__ENTRIES SHOWN__
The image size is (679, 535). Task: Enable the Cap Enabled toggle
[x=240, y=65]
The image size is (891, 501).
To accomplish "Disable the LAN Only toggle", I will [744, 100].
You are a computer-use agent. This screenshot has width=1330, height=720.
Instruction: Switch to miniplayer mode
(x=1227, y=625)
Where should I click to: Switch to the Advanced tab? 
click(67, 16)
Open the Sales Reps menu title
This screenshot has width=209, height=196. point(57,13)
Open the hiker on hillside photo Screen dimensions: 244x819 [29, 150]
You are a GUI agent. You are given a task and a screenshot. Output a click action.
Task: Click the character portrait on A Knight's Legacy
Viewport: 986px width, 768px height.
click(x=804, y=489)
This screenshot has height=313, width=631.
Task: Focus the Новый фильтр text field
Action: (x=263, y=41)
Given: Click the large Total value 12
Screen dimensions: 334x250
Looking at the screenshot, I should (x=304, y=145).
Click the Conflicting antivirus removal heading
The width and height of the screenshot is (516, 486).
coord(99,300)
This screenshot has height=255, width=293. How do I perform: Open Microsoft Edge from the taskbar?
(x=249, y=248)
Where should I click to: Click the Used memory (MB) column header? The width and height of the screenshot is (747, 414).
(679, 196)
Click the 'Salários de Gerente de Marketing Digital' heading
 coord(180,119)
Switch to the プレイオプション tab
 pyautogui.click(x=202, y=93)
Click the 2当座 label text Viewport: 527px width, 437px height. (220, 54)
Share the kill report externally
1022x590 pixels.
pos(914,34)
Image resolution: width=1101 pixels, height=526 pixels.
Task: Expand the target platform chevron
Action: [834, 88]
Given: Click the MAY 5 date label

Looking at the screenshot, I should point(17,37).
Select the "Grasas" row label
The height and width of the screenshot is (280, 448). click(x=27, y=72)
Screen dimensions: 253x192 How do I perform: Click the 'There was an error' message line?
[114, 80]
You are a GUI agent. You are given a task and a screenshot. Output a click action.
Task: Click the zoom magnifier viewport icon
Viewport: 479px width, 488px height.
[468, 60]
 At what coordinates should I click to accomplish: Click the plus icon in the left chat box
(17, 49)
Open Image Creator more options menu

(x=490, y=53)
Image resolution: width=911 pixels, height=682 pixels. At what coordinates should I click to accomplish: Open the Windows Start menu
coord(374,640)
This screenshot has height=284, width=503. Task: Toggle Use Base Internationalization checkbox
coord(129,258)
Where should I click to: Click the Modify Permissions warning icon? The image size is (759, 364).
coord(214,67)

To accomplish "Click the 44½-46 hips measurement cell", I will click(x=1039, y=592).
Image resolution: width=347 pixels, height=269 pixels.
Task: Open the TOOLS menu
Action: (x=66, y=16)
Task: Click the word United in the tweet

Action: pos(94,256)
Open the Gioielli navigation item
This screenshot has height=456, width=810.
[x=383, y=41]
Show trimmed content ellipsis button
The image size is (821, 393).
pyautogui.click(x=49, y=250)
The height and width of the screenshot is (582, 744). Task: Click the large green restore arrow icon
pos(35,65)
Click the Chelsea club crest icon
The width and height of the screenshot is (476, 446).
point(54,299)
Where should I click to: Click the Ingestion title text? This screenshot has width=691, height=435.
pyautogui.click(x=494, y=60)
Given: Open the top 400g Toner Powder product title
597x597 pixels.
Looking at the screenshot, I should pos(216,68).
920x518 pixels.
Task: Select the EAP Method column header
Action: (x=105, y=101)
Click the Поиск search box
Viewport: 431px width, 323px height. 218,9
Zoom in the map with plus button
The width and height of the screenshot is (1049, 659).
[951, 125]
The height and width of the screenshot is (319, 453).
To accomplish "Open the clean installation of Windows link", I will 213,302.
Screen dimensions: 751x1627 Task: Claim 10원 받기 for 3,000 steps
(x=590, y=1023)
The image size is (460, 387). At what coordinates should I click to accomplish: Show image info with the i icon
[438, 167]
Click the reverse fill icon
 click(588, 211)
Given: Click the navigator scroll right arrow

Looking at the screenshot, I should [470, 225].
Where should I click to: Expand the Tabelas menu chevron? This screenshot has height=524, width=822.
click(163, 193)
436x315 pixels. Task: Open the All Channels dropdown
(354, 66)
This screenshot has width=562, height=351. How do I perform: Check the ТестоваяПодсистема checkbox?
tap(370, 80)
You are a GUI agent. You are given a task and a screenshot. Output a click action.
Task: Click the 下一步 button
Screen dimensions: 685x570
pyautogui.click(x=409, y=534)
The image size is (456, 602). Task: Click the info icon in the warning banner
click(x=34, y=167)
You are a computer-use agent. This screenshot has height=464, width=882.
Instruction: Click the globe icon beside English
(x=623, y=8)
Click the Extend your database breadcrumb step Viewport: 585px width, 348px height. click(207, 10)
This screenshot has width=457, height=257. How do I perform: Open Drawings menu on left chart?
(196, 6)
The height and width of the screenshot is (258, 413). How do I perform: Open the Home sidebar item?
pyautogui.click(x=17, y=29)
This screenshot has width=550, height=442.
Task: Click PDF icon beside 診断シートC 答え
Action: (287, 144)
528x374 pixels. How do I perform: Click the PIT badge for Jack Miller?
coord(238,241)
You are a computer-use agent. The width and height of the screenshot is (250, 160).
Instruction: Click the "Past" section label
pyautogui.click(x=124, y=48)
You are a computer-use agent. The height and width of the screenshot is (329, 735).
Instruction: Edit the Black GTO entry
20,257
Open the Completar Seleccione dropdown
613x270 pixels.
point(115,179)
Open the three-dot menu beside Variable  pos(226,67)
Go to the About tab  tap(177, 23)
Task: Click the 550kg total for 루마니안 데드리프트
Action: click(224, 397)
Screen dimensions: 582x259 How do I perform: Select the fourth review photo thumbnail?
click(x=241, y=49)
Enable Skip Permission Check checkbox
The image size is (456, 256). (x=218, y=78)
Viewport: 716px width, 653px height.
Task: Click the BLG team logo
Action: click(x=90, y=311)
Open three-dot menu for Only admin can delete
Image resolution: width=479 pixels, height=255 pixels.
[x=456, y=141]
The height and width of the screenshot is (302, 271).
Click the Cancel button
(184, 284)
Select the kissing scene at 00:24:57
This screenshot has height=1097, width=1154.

__WHAT TO DO__
In the material above, find each line that has the string "computer" and return it.

__SOLUTION FOR THIS EXERCISE__
You are a computer-use agent. This screenshot has width=1330, height=720.
You are a computer-use agent. This screenshot has height=464, width=882.
You are a computer-use agent. The width and height of the screenshot is (250, 160).
You are a computer-use agent. The height and width of the screenshot is (329, 735).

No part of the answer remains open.